Real-Time Object Detection and Tracking with YOLO and DeepSORT
When I started this project, I wanted to solve a practical problem: how do you track multiple people across video frames in real-time while maintaining their identities? This is crucial for applications like crowd monitoring, retail analytics, and surveillance systems.
The Challenge
Object detection is relatively straightforward with modern deep learning models like YOLO. But tracking objects across frames while maintaining their identities? That's where things get interesting. You need to:
- Detect objects in each frame
- Associate detections across frames
- Maintain stable IDs even when objects temporarily disappear
- Do all this in real-time
Technical Architecture
Detection: YOLO v8 and v10
I implemented support for both YOLOv8 and YOLOv10 models. Why both?

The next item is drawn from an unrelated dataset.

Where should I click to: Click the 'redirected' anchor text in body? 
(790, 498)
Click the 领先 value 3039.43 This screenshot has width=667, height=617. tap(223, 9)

- YOLOv8 provides robust, well-tested performance
- YOLOv10 offers improved speed with comparable accuracy
The models are pretrained on COCO dataset and fine-tuned for people detection. Here's what makes YOLO perfect for this task:
# YOLOv8 provides clean, simple inference
results = model(frame)
detections = results[0].boxes.data # [x1, y1, x2, y2, conf, class]
Tracking: DeepSORT
DeepSORT (Simple Online and Realtime Tracking with a Deep Association Metric) is where the magic happens. It combines:
- Kalman Filter: Predicts object positions between frames
- Deep Appearance Features: Uses a CNN (mars-small128) to extract appearance features
- Hungarian Algorithm: Optimally matches detections to tracks
The key insight of DeepSORT is using both motion and appearance for data association. This means even if someone is occluded briefly, we can re-identify them based on their appearance.
Implementation Details
1. Detection Pipeline
def detect_objects(self, frame):
"""Run YOLO detection on frame"""
results = self.model(frame)
boxes = []
for det in results[0].boxes.data:
x1, y1, x2, y2, conf, cls = det
if conf > self.conf_threshold and cls == 0: # Person class
boxes.append([x1, y1, x2, y2, conf])
return boxes
2. Feature Extraction
The deep association metric uses a CNN to extract 128-dimensional feature vectors:
def extract_features(self, frame, boxes):
"""Extract deep features for appearance matching"""
features = []
for box in boxes:
crop = frame[y1:y2, x1:x2]
crop_resized = cv2.resize(crop, (64, 128))
feature = self.encoder(crop_resized)
features.append(feature)
return features
3. Tracking and ID Assignment
DeepSORT maintains tracks and assigns IDs:
# Update tracker with new detections
tracks = self.tracker.update(detections, features)
for track in tracks:
if track.is_confirmed():
track_id = track.track_id
bbox = track.to_tlbr() # [x1, y1, x2, y2]
# Draw bounding box with stable ID
Deployment on Azure
One of the project's key achievements is deploying it as a web application on Azure. The architecture:
- Frontend: Flask web app for video upload and result viewing
- Backend: Python service running YOLO + DeepSORT
- Storage: Azure Blob Storage for input/output videos
- Compute: Azure App Service (free tier)
Challenges in Cloud Deployment
Challenge 1: No GPU on Free Tier - Solution: Optimized model to run on CPU, used smaller YOLO variants - Preprocessing: Resize frames to reduce computation
Challenge 2: Processing Time - Solution: Async task queue, progress tracking - Users get notified when processing completes
Challenge 3: Memory Constraints - Solution: Process video in chunks, stream results
Results and Performance
On the MOTChallenge dataset: - MOTA (Multiple Object Tracking Accuracy): 62.3% - IDF1 (ID F1 Score): 58.7% - FPS: ~15 on CPU, ~45 on GPU
Real-world performance: - Stable IDs across 95% of video duration - Handles up to 20 people simultaneously - Robust to partial occlusions
Key Learnings
- Model Selection Matters: YOLOv10 was 30% faster than v8 with minimal accuracy loss
- Feature Quality > Speed: Using deeper appearance features improved ID consistency by 25%
- Kalman Filter Tuning: Process noise and measurement noise need careful tuning for different scenarios
- Production != Research: Deploying on limited resources requires significant optimization
Live Demo
Check out the live demo (Note: Azure free tier means slower processing).
The code is open source on GitHub.
What's Next?
I'm exploring: - Multi-camera tracking (track people across multiple camera feeds) - Action recognition (what are tracked people doing?) - Edge deployment on Raspberry Pi
This project taught me that production ML is 10% model development and 90% engineering - deployment, optimization, and robustness.